AIM OF THE EXERCISE:
Bring together every line in the data that includes "computer".

(Stored data entries)
>>>

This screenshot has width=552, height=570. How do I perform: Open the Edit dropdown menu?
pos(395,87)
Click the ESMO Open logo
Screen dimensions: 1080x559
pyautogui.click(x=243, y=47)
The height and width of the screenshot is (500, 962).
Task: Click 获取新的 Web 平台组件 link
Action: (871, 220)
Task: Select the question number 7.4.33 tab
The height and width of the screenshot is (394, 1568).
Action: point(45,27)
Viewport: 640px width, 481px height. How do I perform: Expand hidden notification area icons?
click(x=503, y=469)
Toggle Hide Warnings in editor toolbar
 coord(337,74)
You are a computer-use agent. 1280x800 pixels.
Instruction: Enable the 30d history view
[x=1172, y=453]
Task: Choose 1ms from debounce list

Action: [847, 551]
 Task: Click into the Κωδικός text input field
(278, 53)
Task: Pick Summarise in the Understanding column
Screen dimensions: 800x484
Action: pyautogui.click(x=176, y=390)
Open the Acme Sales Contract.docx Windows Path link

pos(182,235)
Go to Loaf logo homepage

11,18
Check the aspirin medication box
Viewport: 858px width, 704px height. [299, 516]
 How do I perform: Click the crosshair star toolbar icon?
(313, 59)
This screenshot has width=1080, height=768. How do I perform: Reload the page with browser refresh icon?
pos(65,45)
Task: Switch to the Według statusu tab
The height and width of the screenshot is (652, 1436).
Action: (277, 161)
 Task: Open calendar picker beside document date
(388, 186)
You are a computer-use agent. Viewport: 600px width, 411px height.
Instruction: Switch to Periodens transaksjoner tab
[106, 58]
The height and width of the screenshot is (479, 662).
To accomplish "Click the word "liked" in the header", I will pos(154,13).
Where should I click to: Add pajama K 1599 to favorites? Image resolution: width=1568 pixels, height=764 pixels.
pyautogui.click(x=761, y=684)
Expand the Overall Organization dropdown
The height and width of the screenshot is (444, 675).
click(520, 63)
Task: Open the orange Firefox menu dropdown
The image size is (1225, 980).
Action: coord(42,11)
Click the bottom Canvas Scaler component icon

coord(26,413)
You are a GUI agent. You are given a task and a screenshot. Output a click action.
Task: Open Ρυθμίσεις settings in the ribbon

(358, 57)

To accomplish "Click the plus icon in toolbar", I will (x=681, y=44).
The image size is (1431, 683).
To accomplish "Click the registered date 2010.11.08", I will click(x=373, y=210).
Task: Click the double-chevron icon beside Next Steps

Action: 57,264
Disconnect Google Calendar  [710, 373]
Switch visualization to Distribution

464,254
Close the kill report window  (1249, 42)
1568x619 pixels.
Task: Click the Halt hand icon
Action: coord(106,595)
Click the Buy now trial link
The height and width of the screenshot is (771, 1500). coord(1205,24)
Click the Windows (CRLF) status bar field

<<<

EXERCISE RESPONSE:
You are a computer-use agent. 1280x800 pixels.
You are a computer-use agent. Viewport: 600px width, 411px height.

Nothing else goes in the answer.